Within the next few years, Antigua and Barbuda will hold a vote on whether to become a republic and abdicate King Charles III as head of state, according to the Caribbean nation’s prime minister.
The former British colony became independent of the UK in 1981, although it continues to share the British monarch as head of state with 14 other nations in addition to the UK. It is a member of the Commonwealth, an association with 56 members, most of them former British colonies.
King Charles III was recognised as the king of Antigua and Barbuda on Saturday, and prime minister Gaston Browne told ITV News that he intended to organise a vote in the following three years on whether the nation should become a republic.
He added that it is not intended to “represent any form of disrespect to the monarch. This is not an act of hostility, or any difference between Antigua and Barbuda and the monarchy.” “This is a matter that has to be put to a referendum for the people to decide,” he said.
In order to become a really sovereign nation, he said, it would be “the last step to complete the circle of independence.”
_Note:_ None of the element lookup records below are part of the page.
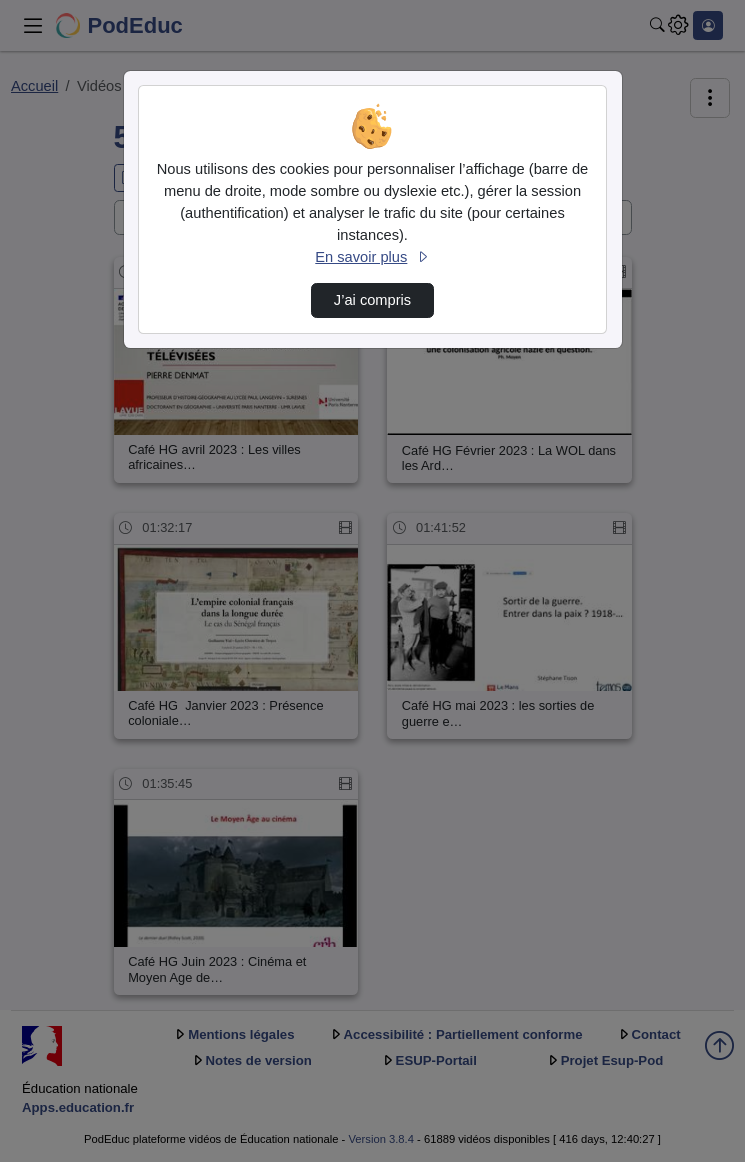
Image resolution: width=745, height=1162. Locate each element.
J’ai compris (372, 300)
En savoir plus (372, 257)
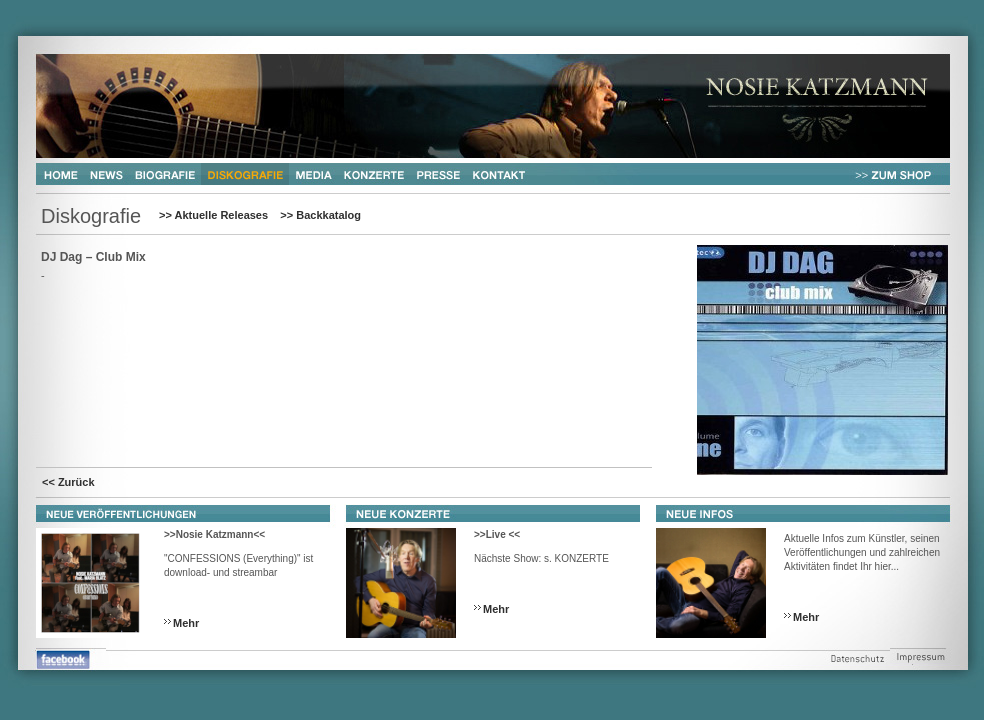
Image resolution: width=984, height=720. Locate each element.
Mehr (186, 623)
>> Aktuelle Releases (213, 215)
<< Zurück (68, 482)
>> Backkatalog (320, 215)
After the then-Duke and Duchess of Cambridge, William and Catherine, travelled to three Commonwealth nations — Belize, Jamaica, and the Bahamas — to commemorate Queen Elizabeth’s 70 years on the throne, concerns were expressed regarding the monarchy’s continued presence in the area in March.
The journey was troubled, but the prime minister of Jamaica assured them that the nation was “moving forward” and would eventually realise its “genuine dream” of being “independent.”
By establishing itself as a republic last year, Barbados cut its final imperial ties to Britain.
The choice by Barbados to do away with the British queen as head of state was the first in nearly three decades. Mauritius, an island nation, did it last in 1992. Barbados has continued to be a member of the Commonwealth, like that nation.